I imagine many are in the same boat as us, we want to do this in a scalable way, we don’t want to be editing individual records by hand when we could be looking at a very large number of records both for journals and – as/if usage takes off – e-book.
For this to work, it requires high quality (MARC) records from suppliers, and LMS (ILS) vendors adapting their systems for this change in behaviour. For example, it may have been reasonable in the past for an LMS supplier to presume that large numbers of records would not need to be regularly suppressed/dropped, though with ever changing journal bundles this may be normal practice in the future.
Furthermore, just to add confusion, next generation web catalogues can search multiple sources. The assumption that ‘public web catalogue’ reflects the ‘LMS catalogue’ (i.e. what is in one is in the other) may no longer apply. Should e-content be kept out of the LMS but made seamlessly available to users using new web interfaces (Primo, Aquabrowser, etc etc)?
This seems like quite a big area, and a change in direction, with questions, and yet I haven’t seen much amounts of discussion (Of course, this may well be due to a bad choice of mailing lists/blogs/articles).
Are others grappling with this sort of thing?
Anyone else wishing they could import their entire online journal collection with a few clicks but find dodgy records (which we may for!) and fussy library systems turn it in to a very slow process?
And not quite sure how to keep them all in sync?
Would love to hear from you.
Who else has all their e-journals on the catalogue? Was it quick? Do you exclude free journals etc?
I also added this in a follow up email:
We already have Aquabrowser and this does seem to offer a nice solution to some of this. It looks like you just need to drop a MARC file in place and the records will be included. (See http://www.sussex.ac.uk/library/)
But this presumes the ‘keep the records out of the LMS’ is the right approach, and it is not for all.
Our (LMS) catalogue is exposed else where, such as the M25 search, Suncat. And others will add COPAC and Worldcat to the list. Plus other local union-ish services.
By simply adding these records to a next gen catalogue system they will not be available to these types of systems. This may be desirable (Does someone searching Suncat want to know that your users have online access to a journal) but the opposite may also be true.
Lets take a thesis, born digital in a repository. It would seem desirable to add the thesis to main LMS catalogue (especially as printed/bound thesis would appear there), and make it available to third party union/cross-search systems.

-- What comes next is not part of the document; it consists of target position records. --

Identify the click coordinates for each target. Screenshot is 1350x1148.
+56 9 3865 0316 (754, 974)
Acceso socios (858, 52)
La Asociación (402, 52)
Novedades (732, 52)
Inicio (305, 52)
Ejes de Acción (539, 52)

Next gen catalogues are – I think – certainly part of the solution, but only when you just want to make the records available via your local web interface.
Owen Stephens has replied with some excellent points and thoughts on the matter which are worth reading.
Finally, I’m not a Librarian, cataloguer, or expert, so these are just my thoughts. There is stuff to think about in this area, I’m not suggestion I have the answers or even have articulated what I think the issues are with any success.
Update: Just come across a blog post from Lorcan Dempsey, which as ever articulates some of this very well.